My weekly excursion into the NFL's underworld...
PROJECTED DRAFT ORDER
The tiebreak for draft order for non-playoff teams is Strength of Schedule (SOS). The familiar tiebreakers (head-to-head, conference record, etc.) only come into play if the SOS is the same for the 2 teams. Therefore a 4th place team can pick behind a 3rd place team (or even a 2nd place team).
At this point in the season, I just list by a projected SOS - the combined records of the 16 opponents. Later in the year I figure out which future games will add 1-1 to the SOS (i.e teams on our schedule playing each other) to get a more refined estimate.
(Note that the tiebreak info below is based on the assumption that all teams will play their complete schedule. It is not based on “if the draft were held today…”, as the games future opponents have played so far are included.)
1. NYJ 0-9 (-14.5)
2. JAC 1-8 (-8) [note JAC projected SOS is 6.5 games weaker than NYJ projected SOS, which means they are trending to pick ahead of NYJ in case of a tie]
3. WAS 2-7 (4.5; see below)
4. DAL 2-7 (4; see below)
5. LAC 2-7 (-2)
6. HOU 2-7 (-10) (pick traded to MIA)
7. CIN 2-6-1
8. NYG 3-7
9. CAR 3-7 (-8.5)
10. ATL 3-6 (-7.5)
11. DEN 3-6 (-11.5)
12. SF 4-6 (-5)
13. DET 4-5 (-2)
14. MIN 4-5 (-2)
15. NE 4-5 (-2.5)
The numbers in parentheses give the number of games back in projected SOS, e.g.
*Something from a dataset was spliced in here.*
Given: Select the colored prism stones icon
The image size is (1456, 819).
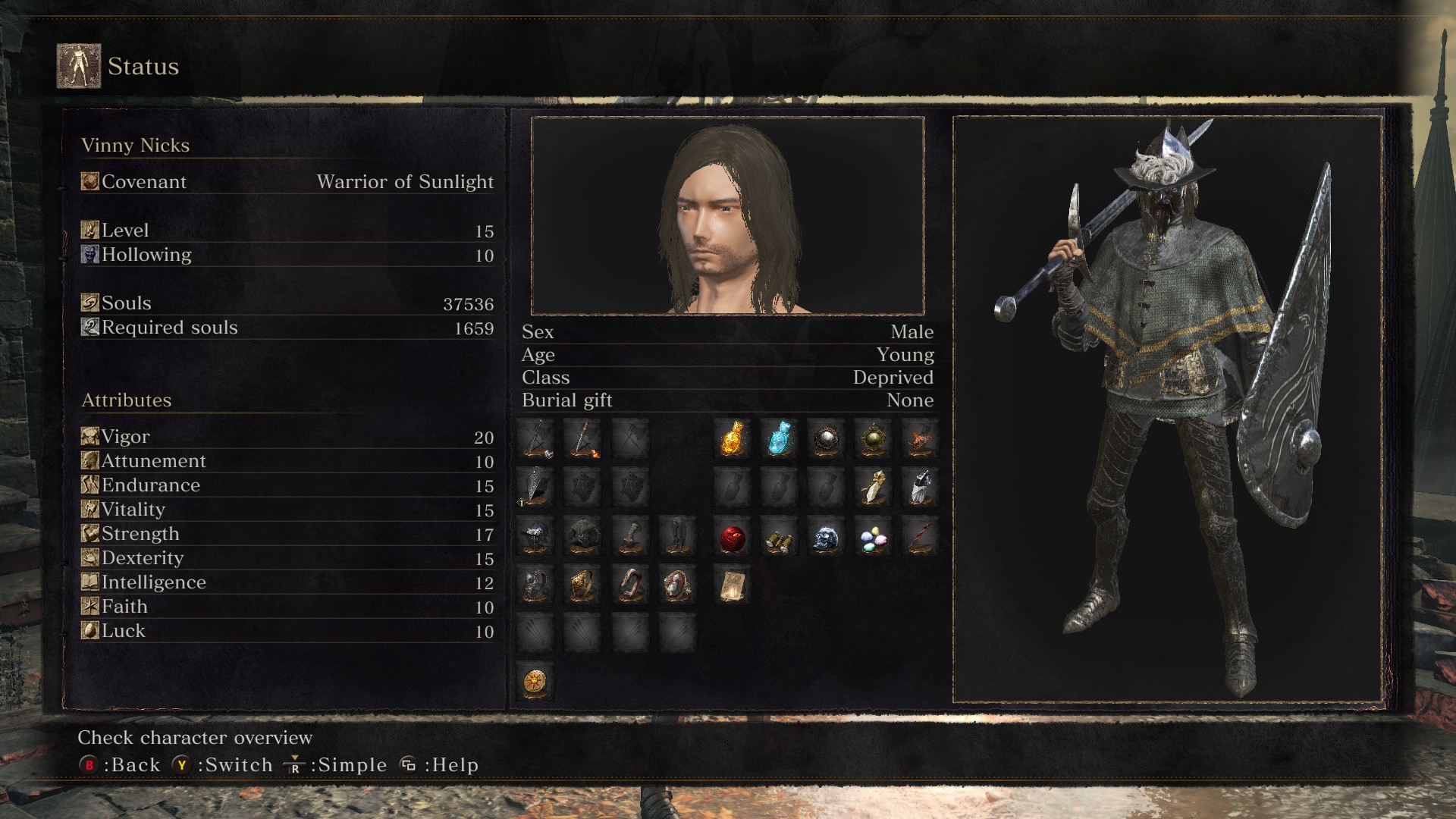Looking at the screenshot, I should (x=873, y=538).
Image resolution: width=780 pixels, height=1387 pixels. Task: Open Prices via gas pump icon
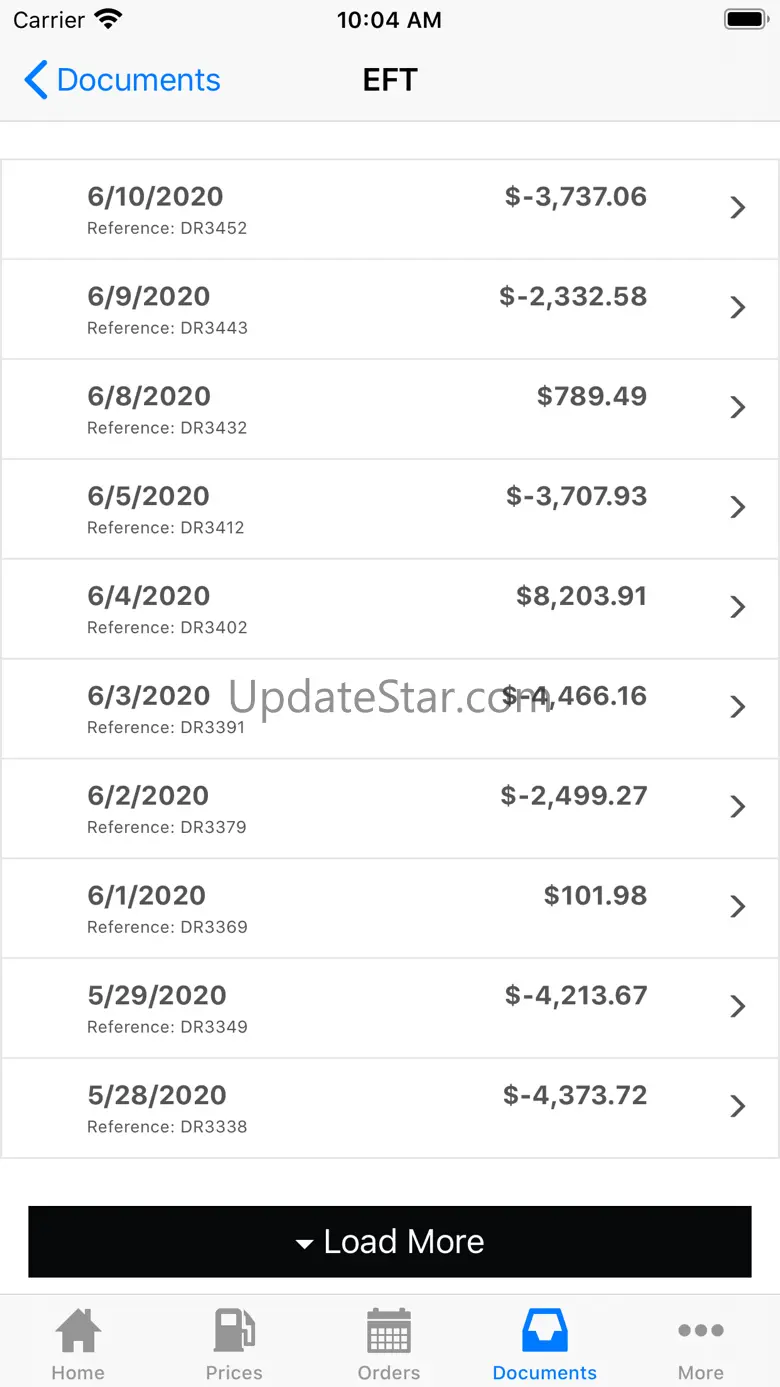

NYG is 8.5 games weaker in projected SOS than CAR and NYG is 4 games stronger than DAL in projected SOS. Big negative numbers are good for NYG, big positive numbers are bad for NYG.
For SOS tiebreak vs other NFC East teams, one only needs to look at the combined wins of the 2 non-common opponents. For WAS (assuming both teams don’t make the playoffs) compare
WAS: DET + CAR = 7-12 combined record
NYG: CHI + TB = 12-8 combined record
Note that the NYG sweep over WAS does not determine draft order tiebreak unless these combined records end up the same.
For DAL
DAL: ATL + MIN = 7-11 combined record
NYG: CHI + TB = 12-8 combined record
[note that at one point ATL was 0-5, MIN was 1-5, and CHI was 5-1]
If Lawrence is the type of QB prospect that many think he is, I sincerly doubt the team with the top overall pick trades out of that spot, regardless of what is offered.
This notion by some (not necessarily you) that a team can offer "the farm" and get whatever they want is simply not true.
Jets can either keep Darnold who is still 23 years old by the way, or take another QB in the 2021 draft, and have a treasure trove of picks for years to come if a team wants Lawrence that bad.
Listen I get that Lawrence is a great prospect, but you'd have to be a moron to not consider all of those picks that they can get.
If Lawrence has the potential to be a top NFL QB for the next 15 years, no GM is going to risk trading his rights away....especially if it's the Jets who still haven't lived down taking O'Brien over Marino.
7 or 8 years from now chances are all the players in that potential "haul trade" will be out of the NFL, while Lawrence may still be in his prime.